Muted welcome for care White Paper

The Independent Care Group today gave a muted welcome to a long-awaited White Paper on the future of social care.

It welcomed parts of today’s White Paper, ‘People at the Heart of Care’, but ICG Chair Mike Padgham warned: “A vision without action is merely a dream.

“There is no promise of any extra funding, other than what has already been announced, to help recruit and retain the thousands of extra staff we need to tackle a growing crisis in the sector. And there is no real, bold, long-term plan for the total reform of the social care sector that everyone wants.

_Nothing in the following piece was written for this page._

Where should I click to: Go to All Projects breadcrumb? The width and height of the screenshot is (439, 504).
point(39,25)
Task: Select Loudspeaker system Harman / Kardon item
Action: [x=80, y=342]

“There are measures to be welcomed in the White Paper, including plans to invest in staff training, extra care housing and in new technology. And I applaud the Government for setting out its 10-year vision to put ‘People at the Heart of Care’.

“But whilst I appreciate that it is only a start, it is a very small start and well short of the bold action we were promised and which we need.”

Main concern is the lack of any new funding for the sector on top of the £1.8bn a year, over the next three years that the Government pledged earlier this year. Industry experts say social care needs an extra £10bn a year.

Mr Padgham said recent days had exposed the current crisis in social care after ADASS reported that services are “rapidly deteriorating” with half of councils responding to a care home closure or bankruptcy in the last six months.

Mr Padgham backed ADASS’s call for an immediate £1,000 bonus payment to help retain staff. ADASS found that some 400,000 people are now waiting for an assessment for their care needs.

Trade union Unison reported that there are currently not enough care staff to look after care and nursing home residents even during their final hours.

Mr Padgham said the sector urgently needed more “boots on the ground” to cope with the ongoing staffing crisis, alongside the extra pressures of winter and Covid-19, including the new variant.

“Before the pandemic there were more than 100,000 care staff vacancies.

“The Government’s “no jab, no job” policy has added many more thousands to that shortage – maybe as many as the 60,000 the Government itself feared.

“We were already in the eye of a perfect storm, with exhausted and burnt-out carers battling to provide the best care they can as winter sets in; the impact of “no jab, no job” and an inability to recruit from overseas because of Brexit. “Today’s White Paper is welcome but it is short of support for the here and now, which is what care providers are having to face.”

Some £8bn has been cut from social care since 2010 and pre-pandemic some 1.5m people were not getting the care they needed.

The ICG wants to see urgent support for care staff, starting with the payment of a staff bonus, to get more people into the sector to provide care.

Further ahead, it wants to see root and branch reform of the care system to revolutionise the way we look after older and vulnerable people and reward those who provide the care.

The ICG wants to see:

  • A root and branch overhaul of the way social care is planned and funded
  • NHS care and social care merged and managed locally or nationally
  • Extra funding for social care, funded by taxation
  • Dementia treated and funded like other high priority illnesses
  • A fixed percentage of GDP to be spent on social care
  • Proper pay, conditions and career structure for carers
  • Social care businesses to be zero-rated for VAT.